Figure 6. The ability of Oprm1+ neurons to drive preBötC activity is reduced by MOR activation.

(A) Experimental schematic and (B) example preBötC activity at baseline and in 300 nM DAMGO during bilateral photostimulation of Oprm1+ neurons. (C) Quantification of ʃIBI spiking, burst frequency, and the burst frequency/ʃIBI spiking ratio in n=13 slices during baseline photostimulation of Oprm1+ preBötC neurons (RM one-way ANOVA of ʃIBI spiking [p<0.0001], RM one-way ANOVA of frequency [p<0.0001], RM one-way ANOVA of frequency/ʃIBI spiking ratio [p=0.038]) during increasing concentrations of DAMGO (RM one-way ANOVA of ʃIBI spiking [p=0.0009], RM one-way ANOVA of frequency [p<0.0001], RM one-way ANOVA of frequency/ʃIBI spiking ratio [p=0.003]), and during photostimulation in 300 nM DAMGO (RM one-way ANOVA of ʃIBI spiking [p<0.0001], RM one-way ANOVA of frequency [p<0.0001], RM one-way ANOVA of frequency/ʃIBI spiking ratio [p=0.112]). (D) Comparison of light-induced changes in IBI spiking, burst frequency, and the burst frequency/IBI spiking ratio. Data corresponds to gray highlighted regions in (C) (RM two-way ANOVA of ʃIBI spiking [p=0.165], RM two-way ANOVA of frequency [p<0.0001], RM two-way ANOVA of frequency/ʃIBI spiking ratio [p<0.0001]). (E) Quantified slope of IBI spiking and burst frequency responses to increasing power of light stimulations (paired two-tailed t-tests). (F) Schematic of in-vivo preparation and (G) representative ʃXII and ʃpreBötC activity during 10 s bilateral photostimulation of Oprm1+ neurons. (H) Averaged ʃIBI activity at baseline (OFF) and during photostimulation. (I) Example inspiratory rhythm (XII) during bilateral photostimulation at baseline and following i.p. morphine. (J) Quantified changes in inspiratory frequency evoked by photostimulation at baseline and after morphine from n=five anesthetized mice (RM two-way ANOVA [p=0.0003]). (K) Quantified slope of burst frequency responses to increasing power of light stimulations (paired two-tailed t-test). Significance of post hoc tests: ns=not significant, *p<0.05, ^#p<0.01, ^†p<0.001, ^‡p<0.0001.

Figure 6—figure supplement 1. Optogenetic depolarization of Oprm1+ preBötC neurons.

(A) Schematic of Oprm1^Cre; Rosa26^ChR2 experiments. (B) Averaged membrane potential of example Oprm1+ and Oprm1− preBötC neurons during 0.05, 0.15, and 0.25 mW 473 nm light pulses (three to five trials/power). (C) Quantified ΔV_m from Oprm1+ (n=3) and Oprm1− (n=5) neurons during photostimulation (two-way RM ANOVA [p<0.0001] with Bonferroni’s multiple comparisons tests).

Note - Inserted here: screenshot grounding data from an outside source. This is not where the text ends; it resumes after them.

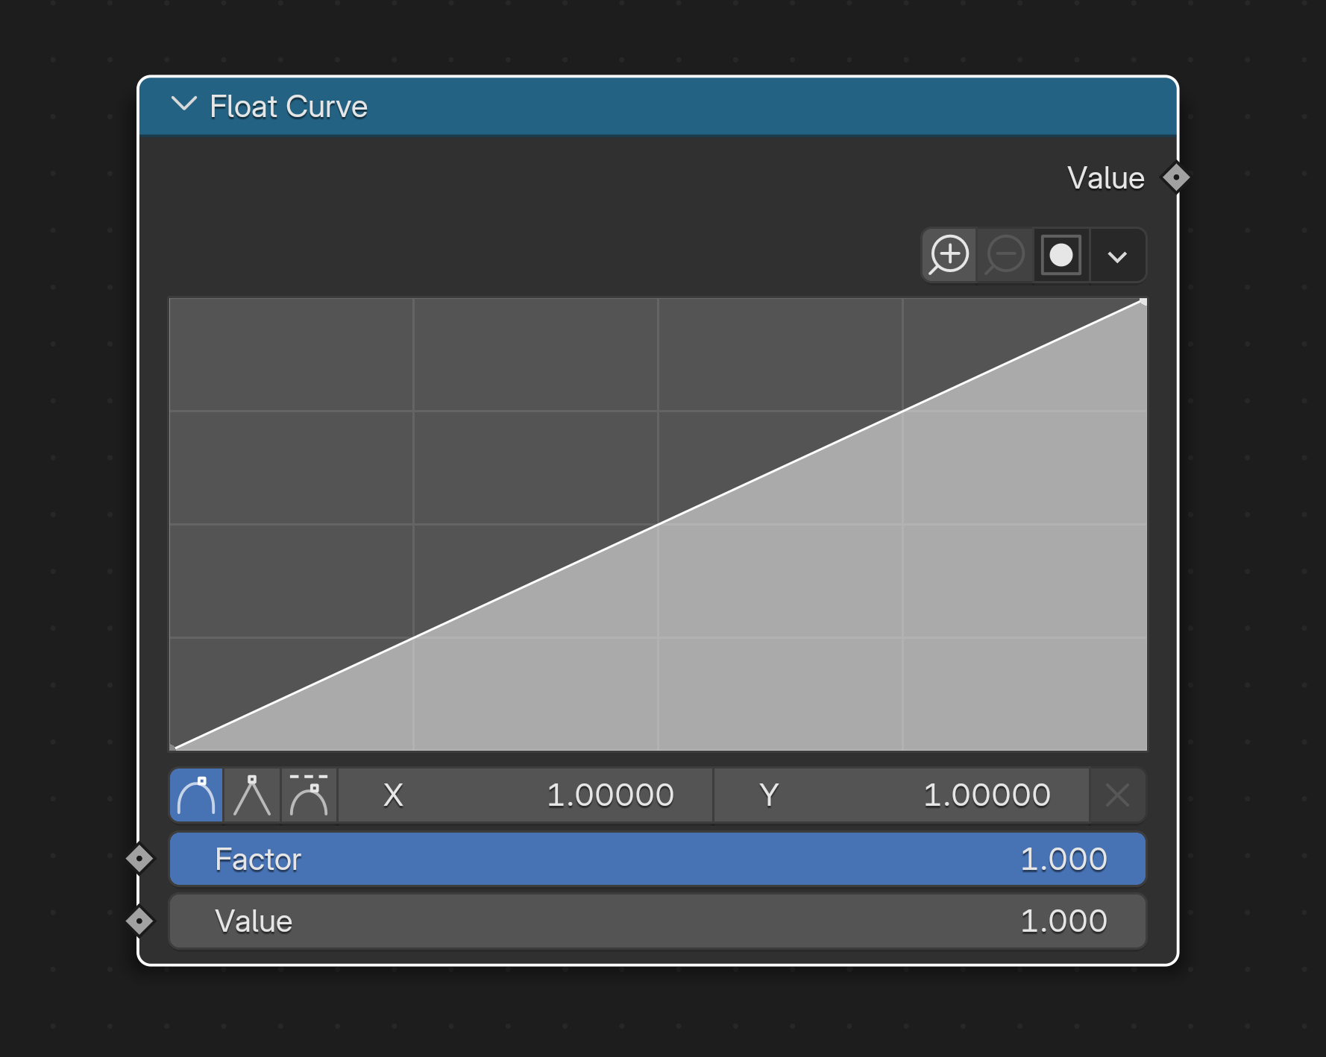Toggle the clipping options button
This screenshot has height=1057, width=1326.
1061,256
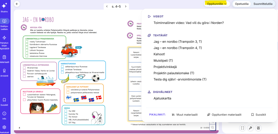Viewport: 278px width, 134px height.
Task: Click the fullscreen icon
Action: (242, 128)
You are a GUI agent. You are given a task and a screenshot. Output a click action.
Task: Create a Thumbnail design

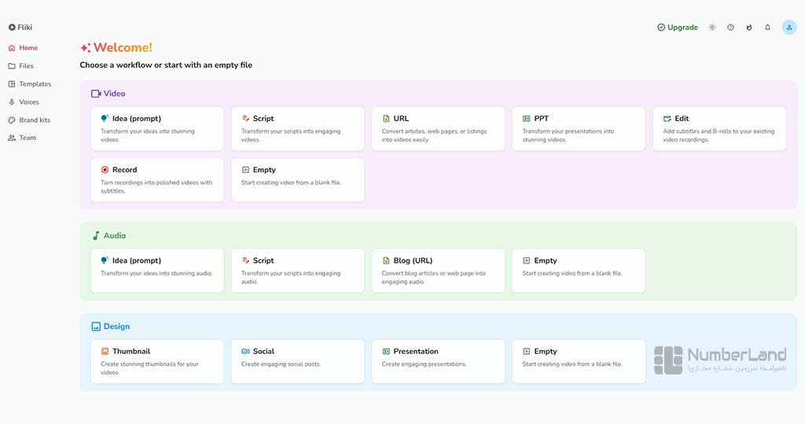coord(157,361)

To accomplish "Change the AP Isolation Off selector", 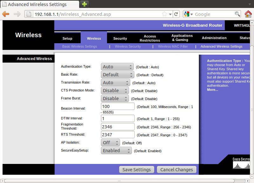I will (x=110, y=143).
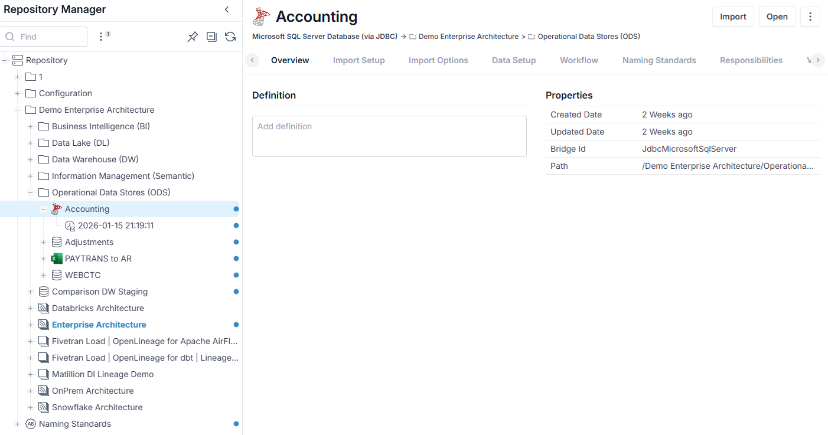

Data shown as mean ± SE. Significance of post hoc tests: *p<0.05, ^#p<0.01, ^†p<0.001, ^‡p<0.0001.

Figure 6—figure supplement 2. MOR activation limits the ability of commissural Oprm1+ neurons to drive activity in the contralateral preBötC.

(A) Experimental schematic and representative preBötC recordings at baseline and in 300 nM DAMGO during a 10 s photostimulaiton of contralateral Oprm1+ neurons. (B) Quantified effects on ʃIBI spiking, and (C) inspiratory burst frequency (two-tailed paired t-tests). Data shown as mean± SE. *p<0.05, ^#p<0.01, ^†p<0.001, ^‡p<0.0001.

Figure 6—figure supplement 3. Control photostimulations in horizontal slices without ChR2 expression.

(A) Example control stimulation in vitro and (B) quantification of burst frequency (n=7 trials from two slices; one-way RM ANOVA [p=0.54]). (C) Example control photostimulations in anesthetized adult mice in vivo lacking ChR2 expression and (D) quantification of inspiratory frequency (n=10 trials from two mice; one-way RM ANOVA [p=0.62]). Data shown as mean ± SE.